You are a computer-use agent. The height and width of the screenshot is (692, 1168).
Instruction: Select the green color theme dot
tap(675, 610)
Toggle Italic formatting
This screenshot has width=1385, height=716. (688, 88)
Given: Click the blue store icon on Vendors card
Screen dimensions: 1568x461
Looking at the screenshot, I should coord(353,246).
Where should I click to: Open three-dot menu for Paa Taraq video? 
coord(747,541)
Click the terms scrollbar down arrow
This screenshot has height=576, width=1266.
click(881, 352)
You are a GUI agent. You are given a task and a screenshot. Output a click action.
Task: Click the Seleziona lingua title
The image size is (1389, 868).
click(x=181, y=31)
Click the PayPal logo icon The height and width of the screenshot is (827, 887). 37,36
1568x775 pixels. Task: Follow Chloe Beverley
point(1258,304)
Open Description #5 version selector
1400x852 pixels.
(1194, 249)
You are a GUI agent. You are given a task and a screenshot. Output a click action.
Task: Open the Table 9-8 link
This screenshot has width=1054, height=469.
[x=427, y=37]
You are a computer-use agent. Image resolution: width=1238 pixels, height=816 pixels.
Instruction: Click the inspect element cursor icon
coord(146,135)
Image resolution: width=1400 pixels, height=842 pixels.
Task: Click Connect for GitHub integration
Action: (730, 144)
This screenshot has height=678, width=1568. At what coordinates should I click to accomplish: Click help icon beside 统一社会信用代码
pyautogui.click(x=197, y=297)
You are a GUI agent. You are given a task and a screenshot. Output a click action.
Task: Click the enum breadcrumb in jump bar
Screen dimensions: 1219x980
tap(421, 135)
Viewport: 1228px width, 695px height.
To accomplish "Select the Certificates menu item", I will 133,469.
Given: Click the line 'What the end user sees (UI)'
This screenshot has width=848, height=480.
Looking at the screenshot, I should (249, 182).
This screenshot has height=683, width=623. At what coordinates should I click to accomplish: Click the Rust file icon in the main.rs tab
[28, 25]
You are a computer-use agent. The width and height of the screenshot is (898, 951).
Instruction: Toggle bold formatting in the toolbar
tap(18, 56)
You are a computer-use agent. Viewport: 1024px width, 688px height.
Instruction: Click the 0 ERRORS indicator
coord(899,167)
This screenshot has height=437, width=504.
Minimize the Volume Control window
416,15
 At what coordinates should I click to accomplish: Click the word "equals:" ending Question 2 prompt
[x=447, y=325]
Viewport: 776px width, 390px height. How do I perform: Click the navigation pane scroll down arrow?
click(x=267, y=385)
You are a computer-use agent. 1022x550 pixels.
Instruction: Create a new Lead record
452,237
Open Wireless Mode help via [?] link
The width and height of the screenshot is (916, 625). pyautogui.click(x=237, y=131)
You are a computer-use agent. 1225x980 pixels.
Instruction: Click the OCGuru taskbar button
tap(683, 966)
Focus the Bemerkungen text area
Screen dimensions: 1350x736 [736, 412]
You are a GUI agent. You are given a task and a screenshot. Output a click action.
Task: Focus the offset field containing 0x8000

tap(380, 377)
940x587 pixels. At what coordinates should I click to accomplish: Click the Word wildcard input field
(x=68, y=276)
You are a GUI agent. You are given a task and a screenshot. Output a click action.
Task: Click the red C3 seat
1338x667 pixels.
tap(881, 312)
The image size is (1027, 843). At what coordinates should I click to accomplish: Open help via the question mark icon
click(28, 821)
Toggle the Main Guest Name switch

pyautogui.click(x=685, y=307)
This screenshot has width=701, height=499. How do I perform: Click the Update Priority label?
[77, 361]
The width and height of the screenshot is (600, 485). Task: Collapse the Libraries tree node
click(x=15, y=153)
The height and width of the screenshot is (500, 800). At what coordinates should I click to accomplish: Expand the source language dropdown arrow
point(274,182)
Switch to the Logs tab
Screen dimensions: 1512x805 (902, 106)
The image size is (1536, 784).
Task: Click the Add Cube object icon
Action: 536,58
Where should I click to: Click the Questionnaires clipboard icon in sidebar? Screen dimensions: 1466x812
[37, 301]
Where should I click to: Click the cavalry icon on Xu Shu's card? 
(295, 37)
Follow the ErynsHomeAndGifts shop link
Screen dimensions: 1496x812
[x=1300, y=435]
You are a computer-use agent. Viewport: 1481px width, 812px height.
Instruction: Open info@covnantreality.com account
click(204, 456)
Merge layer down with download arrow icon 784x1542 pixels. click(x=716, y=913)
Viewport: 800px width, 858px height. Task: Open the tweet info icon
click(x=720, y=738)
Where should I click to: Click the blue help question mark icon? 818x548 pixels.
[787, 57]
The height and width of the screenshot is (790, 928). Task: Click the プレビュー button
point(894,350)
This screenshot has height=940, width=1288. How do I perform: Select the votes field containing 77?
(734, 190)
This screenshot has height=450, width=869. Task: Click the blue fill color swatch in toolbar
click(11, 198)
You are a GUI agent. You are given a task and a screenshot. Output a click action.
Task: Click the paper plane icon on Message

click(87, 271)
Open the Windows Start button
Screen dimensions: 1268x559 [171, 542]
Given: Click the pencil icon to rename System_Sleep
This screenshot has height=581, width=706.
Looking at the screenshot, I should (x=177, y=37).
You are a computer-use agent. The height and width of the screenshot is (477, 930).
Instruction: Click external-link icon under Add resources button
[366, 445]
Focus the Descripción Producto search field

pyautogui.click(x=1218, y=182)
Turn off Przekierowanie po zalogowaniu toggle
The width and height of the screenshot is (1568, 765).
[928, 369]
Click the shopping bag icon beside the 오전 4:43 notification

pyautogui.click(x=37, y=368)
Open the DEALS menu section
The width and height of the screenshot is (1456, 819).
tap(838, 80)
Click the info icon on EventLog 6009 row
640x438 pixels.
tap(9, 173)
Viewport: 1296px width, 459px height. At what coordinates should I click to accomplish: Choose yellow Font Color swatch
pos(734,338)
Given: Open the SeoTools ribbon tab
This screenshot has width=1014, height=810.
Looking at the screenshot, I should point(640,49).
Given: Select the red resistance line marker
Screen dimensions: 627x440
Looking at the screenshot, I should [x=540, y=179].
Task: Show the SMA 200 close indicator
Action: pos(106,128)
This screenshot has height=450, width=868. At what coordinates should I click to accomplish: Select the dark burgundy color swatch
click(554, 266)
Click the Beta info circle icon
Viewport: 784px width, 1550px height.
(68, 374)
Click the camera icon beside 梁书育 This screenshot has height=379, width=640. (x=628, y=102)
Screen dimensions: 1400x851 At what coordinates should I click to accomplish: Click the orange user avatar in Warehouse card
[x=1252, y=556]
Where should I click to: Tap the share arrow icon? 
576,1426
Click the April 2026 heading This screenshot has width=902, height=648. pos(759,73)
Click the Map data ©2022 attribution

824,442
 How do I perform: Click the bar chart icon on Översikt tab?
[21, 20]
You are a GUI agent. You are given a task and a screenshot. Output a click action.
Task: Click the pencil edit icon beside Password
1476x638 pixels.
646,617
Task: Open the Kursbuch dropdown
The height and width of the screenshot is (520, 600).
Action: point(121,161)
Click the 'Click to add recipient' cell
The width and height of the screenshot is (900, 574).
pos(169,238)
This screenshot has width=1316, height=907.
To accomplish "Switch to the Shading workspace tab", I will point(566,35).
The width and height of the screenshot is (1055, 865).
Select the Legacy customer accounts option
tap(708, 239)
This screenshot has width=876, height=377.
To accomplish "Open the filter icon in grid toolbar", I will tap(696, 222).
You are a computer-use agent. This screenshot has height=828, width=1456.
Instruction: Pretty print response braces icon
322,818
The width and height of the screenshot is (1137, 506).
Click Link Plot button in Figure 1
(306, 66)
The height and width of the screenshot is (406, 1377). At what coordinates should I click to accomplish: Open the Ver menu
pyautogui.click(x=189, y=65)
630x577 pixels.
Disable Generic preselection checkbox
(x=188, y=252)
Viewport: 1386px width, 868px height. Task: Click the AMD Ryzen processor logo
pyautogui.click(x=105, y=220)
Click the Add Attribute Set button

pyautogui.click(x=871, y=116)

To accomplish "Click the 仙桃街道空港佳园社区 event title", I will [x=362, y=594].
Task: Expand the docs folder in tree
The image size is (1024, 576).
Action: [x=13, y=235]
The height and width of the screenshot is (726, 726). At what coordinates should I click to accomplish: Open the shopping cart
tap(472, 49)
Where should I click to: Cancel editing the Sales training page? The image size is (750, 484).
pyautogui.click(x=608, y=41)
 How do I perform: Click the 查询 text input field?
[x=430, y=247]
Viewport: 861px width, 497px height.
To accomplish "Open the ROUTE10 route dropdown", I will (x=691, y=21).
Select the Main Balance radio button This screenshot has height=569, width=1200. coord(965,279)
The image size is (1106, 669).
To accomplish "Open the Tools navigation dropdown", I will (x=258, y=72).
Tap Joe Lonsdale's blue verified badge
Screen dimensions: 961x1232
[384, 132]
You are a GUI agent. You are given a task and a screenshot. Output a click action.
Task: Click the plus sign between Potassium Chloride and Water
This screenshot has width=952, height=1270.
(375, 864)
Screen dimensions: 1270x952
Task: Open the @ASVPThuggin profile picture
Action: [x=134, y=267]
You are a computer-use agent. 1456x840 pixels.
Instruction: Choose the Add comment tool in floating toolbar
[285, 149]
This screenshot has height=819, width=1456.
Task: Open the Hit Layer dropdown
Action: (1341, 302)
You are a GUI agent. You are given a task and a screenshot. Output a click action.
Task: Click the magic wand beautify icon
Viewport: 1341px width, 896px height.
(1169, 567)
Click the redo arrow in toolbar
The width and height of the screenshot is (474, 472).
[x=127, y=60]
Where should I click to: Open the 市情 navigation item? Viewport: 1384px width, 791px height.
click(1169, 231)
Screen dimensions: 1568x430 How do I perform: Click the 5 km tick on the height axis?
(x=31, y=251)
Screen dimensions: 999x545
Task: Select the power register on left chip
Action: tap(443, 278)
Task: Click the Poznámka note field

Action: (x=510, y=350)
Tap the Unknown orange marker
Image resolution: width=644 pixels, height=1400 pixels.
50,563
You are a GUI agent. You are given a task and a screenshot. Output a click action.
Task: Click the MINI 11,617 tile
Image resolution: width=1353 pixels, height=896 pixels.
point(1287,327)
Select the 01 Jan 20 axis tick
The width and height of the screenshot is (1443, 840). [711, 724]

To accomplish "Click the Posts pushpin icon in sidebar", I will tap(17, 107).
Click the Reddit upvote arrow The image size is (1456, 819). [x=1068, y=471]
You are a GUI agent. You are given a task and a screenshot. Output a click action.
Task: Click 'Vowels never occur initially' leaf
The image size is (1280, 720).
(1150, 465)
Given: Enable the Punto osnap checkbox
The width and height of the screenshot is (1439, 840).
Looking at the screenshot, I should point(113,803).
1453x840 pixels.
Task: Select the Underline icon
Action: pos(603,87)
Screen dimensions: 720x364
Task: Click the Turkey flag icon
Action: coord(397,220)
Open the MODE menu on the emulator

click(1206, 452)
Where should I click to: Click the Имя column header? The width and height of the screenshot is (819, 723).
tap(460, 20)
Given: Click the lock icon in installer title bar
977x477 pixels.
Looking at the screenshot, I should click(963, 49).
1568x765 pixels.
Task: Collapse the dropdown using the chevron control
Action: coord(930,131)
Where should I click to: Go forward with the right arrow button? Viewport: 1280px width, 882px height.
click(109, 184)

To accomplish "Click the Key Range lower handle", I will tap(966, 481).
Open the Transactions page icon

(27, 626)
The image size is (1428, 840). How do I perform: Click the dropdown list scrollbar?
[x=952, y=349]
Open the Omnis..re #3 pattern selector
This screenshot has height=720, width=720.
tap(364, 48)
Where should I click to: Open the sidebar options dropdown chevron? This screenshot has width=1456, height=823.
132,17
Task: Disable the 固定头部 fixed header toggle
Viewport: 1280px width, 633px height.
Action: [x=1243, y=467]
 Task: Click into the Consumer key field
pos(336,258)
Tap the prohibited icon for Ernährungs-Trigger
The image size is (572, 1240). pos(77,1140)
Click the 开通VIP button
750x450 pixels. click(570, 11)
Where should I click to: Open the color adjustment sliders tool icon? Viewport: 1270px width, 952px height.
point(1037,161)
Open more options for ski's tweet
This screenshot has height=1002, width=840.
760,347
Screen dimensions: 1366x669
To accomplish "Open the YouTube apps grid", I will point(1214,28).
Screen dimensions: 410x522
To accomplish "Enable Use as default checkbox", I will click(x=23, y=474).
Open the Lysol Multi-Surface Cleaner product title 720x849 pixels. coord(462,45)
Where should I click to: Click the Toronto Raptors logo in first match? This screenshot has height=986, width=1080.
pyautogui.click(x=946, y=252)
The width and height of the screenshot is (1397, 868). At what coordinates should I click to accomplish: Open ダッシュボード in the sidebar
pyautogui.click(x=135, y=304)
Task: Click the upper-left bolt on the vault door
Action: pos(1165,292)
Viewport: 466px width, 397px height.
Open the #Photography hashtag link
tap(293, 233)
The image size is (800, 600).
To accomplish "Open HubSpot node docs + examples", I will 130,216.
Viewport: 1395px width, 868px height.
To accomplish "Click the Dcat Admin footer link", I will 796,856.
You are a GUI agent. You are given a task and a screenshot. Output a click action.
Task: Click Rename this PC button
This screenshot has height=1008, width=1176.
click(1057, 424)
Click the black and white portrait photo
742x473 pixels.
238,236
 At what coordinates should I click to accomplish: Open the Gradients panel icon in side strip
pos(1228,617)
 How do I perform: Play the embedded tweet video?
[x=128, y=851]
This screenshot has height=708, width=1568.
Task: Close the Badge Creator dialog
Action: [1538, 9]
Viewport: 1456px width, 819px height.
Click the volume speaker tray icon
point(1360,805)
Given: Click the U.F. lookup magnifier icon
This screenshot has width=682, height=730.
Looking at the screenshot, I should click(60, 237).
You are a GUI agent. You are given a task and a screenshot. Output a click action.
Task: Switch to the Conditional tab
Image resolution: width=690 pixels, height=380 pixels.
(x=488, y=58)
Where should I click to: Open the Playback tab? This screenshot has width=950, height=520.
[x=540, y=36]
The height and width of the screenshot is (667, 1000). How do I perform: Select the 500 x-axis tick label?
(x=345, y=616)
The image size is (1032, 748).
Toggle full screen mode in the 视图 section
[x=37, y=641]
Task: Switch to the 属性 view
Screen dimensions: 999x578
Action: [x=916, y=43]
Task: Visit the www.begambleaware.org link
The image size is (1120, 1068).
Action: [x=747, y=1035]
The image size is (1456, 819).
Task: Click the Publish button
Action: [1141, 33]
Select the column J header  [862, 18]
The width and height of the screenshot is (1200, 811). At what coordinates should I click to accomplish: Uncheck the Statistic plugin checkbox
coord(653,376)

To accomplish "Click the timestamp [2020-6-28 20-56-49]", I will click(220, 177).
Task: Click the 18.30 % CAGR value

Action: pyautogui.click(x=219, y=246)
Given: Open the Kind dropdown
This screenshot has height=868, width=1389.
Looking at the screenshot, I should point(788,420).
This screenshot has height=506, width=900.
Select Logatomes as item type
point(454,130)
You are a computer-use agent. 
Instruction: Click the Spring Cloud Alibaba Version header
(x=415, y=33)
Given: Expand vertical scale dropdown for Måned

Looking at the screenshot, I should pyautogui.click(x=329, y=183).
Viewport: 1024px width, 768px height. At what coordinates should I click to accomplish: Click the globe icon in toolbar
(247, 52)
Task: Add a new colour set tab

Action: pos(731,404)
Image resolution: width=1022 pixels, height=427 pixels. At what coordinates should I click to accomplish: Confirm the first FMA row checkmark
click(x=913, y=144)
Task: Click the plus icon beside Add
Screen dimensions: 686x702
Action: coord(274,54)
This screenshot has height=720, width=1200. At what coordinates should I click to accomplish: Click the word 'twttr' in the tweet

*****

▶ Descrizione compito: Per favore, disponi in una lista JSON di stringhe le righe che partono da quella contenente "The width and height of the screenshot is (1055, 865)." e terminano con quella contenente "pyautogui.click(x=189, y=65)", estremi compresi. Metti una stringa per riga e tralascia le righe vuote.

▶ Risposta:
[
  "The width and height of the screenshot is (1055, 865).",
  "Select the Legacy customer accounts option",
  "tap(708, 239)",
  "This screenshot has width=876, height=377.",
  "To accomplish \"Open the filter icon in grid toolbar\", I will tap(696, 222).",
  "You are a computer-use agent. This screenshot has height=828, width=1456.",
  "Instruction: Pretty print response braces icon",
  "322,818",
  "The width and height of the screenshot is (1137, 506).",
  "Click Link Plot button in Figure 1",
  "(306, 66)",
  "The height and width of the screenshot is (406, 1377). At what coordinates should I click to accomplish: Open the Ver menu",
  "pyautogui.click(x=189, y=65)"
]